En este sentido, la compañía cubana indicó que “privar a la población cubana de este fármaco representa una amenaza a la salud pública, pues la epilepsia requiere un tratamiento continuo para evitar crisis convulsivas y el deterioro de los pacientes”.
Medicuba, por su parte, exigió a Hapag-Lloyd “la liberación inmediata de los contenedores y denuncia el hecho ante la comunidad internacional”.
Se trata del segundo hecho de este tipo que ocurre este mes con navieras extranjeras que operaban cargas hacia la isla.
El pasado 14 de julio, la naviera francesa CMA CGM dejó retenidos en Jamaica decenas de contenedores con destino a Cuba, entre ellos uno con insumos médicos.
Entre las cargas que la naviera francesa dejó retenidas entonces en el puerto de Kingston, Jamaica, se encontraba un contenedor enviado por la organización solidaria SODePAZ -una ONG europea- “que transportaba más de 3,5 millones de jeringuillas y agujas destinadas al sistema de salud en la provincia de Santiago de Cuba (oriente)”, según medios estatales.
Ambas navieras internacionales que mantenían operaciones con Cuba anunciaron en mayo pasado que habían dejado de aceptar nuevos pedidos vinculados a la isla a la espera de analizar las posibles consecuencias de la Orden Ejecutiva de EE.UU. que amplía las sanciones contra La Habana.
El presidente estadounidense Donald Trump Trump, firmó el 1 de mayo la Orden Ejecutiva 14404 que amenaza con congelar los activos en territorio estadounidense de personas o entidades que trabajen o hayan trabajado para el Gobierno cubano, así como de quienes le hayan apoyado financiera, material o tecnológicamente.
Precisamente esta semana, las tres grandes hoteleras españolas que operaban en Cuba -Meliá, Iberostar y Barceló- decidieron abandonar por completo la isla.
Primero lo hizo Meliá, el segundo mayor operador hotelero extranjero en Cuba por número de establecimientos, que anunció la víspera el cierre este próximo viernes de los hoteles que aún mantenía abiertos.
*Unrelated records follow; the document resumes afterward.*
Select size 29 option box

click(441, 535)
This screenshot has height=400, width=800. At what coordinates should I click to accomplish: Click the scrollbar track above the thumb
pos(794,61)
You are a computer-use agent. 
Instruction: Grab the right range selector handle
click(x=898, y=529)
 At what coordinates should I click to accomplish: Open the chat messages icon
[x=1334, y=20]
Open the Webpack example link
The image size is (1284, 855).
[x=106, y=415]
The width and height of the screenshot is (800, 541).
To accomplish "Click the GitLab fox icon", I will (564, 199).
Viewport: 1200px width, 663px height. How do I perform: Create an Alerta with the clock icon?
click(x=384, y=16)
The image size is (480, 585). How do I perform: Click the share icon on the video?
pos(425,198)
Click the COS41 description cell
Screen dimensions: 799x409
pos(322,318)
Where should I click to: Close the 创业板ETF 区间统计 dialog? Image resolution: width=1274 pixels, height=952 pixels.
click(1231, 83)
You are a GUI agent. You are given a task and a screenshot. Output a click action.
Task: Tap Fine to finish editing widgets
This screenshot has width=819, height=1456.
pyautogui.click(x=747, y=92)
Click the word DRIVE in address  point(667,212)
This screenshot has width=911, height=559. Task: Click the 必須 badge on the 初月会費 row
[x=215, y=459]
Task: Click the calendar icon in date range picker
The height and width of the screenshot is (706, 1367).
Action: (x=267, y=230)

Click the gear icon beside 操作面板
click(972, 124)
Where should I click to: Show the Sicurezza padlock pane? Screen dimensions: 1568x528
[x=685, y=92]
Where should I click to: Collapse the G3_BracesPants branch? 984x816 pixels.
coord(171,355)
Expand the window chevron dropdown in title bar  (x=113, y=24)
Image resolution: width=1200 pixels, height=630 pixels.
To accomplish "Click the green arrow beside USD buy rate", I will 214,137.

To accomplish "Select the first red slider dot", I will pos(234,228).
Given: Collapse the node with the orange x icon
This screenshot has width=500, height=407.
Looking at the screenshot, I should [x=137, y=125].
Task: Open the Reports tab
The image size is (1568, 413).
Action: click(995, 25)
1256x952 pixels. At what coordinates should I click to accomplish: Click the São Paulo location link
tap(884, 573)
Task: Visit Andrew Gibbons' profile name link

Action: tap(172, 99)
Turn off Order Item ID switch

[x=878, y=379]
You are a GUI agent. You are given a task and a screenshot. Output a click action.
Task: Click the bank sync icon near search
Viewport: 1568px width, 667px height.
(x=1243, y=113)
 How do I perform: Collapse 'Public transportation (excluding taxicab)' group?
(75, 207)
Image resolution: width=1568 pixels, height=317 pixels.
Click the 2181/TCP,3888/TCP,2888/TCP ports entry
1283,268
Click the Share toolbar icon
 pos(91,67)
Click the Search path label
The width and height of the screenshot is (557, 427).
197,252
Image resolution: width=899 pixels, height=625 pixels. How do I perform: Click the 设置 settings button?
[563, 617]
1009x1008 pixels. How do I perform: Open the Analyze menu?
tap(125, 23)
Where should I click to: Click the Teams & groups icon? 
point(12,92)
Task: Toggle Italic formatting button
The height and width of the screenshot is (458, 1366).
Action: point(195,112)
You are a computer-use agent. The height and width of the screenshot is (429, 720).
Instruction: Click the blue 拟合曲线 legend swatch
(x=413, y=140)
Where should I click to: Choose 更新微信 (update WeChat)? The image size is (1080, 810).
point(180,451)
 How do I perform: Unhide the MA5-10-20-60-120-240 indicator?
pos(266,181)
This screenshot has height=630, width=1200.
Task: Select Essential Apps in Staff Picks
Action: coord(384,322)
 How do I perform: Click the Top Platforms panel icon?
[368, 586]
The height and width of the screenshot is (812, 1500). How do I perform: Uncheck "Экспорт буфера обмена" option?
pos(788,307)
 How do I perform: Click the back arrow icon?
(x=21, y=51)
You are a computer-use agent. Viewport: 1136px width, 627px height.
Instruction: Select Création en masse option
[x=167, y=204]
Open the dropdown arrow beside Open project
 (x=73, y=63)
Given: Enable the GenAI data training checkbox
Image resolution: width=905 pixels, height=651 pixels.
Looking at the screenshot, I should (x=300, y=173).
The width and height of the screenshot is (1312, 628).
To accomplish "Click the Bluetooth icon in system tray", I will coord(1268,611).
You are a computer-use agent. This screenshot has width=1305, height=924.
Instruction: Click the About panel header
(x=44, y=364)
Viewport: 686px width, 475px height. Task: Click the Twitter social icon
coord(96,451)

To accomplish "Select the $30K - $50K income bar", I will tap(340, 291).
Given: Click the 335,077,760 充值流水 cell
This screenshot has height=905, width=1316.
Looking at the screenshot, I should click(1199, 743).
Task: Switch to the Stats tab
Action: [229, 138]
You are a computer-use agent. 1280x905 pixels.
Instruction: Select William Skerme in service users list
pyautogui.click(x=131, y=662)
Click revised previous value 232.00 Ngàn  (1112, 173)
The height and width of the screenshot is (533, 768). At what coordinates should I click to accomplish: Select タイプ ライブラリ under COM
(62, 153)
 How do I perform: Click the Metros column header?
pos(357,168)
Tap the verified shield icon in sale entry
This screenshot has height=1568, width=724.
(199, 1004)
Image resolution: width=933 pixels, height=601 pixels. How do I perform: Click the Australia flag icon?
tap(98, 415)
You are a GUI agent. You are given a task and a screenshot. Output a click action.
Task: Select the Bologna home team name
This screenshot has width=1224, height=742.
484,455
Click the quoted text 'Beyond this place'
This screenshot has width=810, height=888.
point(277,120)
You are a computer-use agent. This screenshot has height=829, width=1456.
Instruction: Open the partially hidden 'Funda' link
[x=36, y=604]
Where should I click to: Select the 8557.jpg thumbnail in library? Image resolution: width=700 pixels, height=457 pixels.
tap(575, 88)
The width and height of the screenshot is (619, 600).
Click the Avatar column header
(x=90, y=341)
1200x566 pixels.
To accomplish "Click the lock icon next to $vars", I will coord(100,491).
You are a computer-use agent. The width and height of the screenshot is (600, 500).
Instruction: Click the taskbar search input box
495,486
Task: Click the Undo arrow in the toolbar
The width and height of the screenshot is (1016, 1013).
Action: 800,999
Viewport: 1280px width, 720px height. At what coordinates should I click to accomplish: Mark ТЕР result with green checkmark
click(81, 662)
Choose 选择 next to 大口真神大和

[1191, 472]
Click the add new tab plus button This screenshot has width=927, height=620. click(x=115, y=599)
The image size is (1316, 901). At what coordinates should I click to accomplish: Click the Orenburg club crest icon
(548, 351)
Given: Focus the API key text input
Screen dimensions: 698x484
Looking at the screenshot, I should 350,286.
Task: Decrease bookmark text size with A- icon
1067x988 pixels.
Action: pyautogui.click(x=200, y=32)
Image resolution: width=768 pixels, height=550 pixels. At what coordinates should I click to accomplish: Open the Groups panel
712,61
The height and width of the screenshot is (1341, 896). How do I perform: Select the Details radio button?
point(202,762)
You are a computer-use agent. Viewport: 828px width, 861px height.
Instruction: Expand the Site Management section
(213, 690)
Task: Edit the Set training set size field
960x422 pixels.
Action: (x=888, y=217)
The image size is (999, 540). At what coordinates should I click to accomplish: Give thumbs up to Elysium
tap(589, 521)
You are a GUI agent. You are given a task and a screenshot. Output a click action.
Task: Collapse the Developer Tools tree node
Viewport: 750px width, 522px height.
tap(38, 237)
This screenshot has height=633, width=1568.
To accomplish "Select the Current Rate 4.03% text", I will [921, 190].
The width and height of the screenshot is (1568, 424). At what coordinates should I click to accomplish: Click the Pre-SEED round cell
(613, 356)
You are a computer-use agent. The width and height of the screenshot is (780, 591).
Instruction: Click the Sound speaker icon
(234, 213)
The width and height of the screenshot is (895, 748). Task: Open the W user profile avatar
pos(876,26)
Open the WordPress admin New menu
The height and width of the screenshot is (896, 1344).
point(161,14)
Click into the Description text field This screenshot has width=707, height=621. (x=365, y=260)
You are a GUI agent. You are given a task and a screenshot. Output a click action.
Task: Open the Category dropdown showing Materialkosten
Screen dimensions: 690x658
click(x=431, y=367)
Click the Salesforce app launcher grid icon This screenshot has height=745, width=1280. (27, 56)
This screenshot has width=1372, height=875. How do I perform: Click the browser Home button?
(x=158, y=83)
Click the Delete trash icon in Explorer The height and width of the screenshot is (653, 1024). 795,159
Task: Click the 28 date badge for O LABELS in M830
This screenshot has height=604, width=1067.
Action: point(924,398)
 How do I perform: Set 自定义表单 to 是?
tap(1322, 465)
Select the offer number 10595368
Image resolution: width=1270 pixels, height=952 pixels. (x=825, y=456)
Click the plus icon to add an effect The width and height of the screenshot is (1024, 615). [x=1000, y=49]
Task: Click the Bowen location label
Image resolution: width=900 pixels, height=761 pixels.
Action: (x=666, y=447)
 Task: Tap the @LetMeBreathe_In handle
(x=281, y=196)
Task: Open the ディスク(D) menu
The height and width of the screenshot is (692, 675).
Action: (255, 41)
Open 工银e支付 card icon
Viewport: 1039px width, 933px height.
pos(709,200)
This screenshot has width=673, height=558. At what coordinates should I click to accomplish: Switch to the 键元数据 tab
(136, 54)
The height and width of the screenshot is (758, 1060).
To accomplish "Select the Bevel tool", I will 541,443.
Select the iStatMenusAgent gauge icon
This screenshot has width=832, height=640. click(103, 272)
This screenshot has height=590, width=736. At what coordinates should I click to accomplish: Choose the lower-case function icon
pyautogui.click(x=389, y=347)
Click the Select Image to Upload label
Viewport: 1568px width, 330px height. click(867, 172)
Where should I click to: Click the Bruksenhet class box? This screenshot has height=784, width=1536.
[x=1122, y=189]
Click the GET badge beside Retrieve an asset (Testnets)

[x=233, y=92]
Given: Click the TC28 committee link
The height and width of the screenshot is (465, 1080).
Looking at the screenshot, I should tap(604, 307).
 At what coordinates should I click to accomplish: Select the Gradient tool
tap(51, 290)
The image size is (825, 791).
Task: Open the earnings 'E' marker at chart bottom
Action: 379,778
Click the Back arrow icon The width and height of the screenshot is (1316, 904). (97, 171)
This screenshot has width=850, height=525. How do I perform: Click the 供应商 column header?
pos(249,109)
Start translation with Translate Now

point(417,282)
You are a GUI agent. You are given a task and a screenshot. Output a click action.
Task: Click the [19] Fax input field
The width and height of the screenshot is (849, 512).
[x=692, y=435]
A ella se sumó la compañía Iberostar, que con 18 hoteles en Cuba, de los que ya había dejado de operar 12 a principio de junio, cesó la actividad en los 6 restantes.
Por su parte, Barceló, con dos establecimientos, tampoco opera ya en la isla por las dificultades de trabajar en un país con una acuciante escasez de suministros, que se ha agravado en los últimos meses de la mano del bloqueo petrolero de EE.UU. impuesto desde enero a la isla.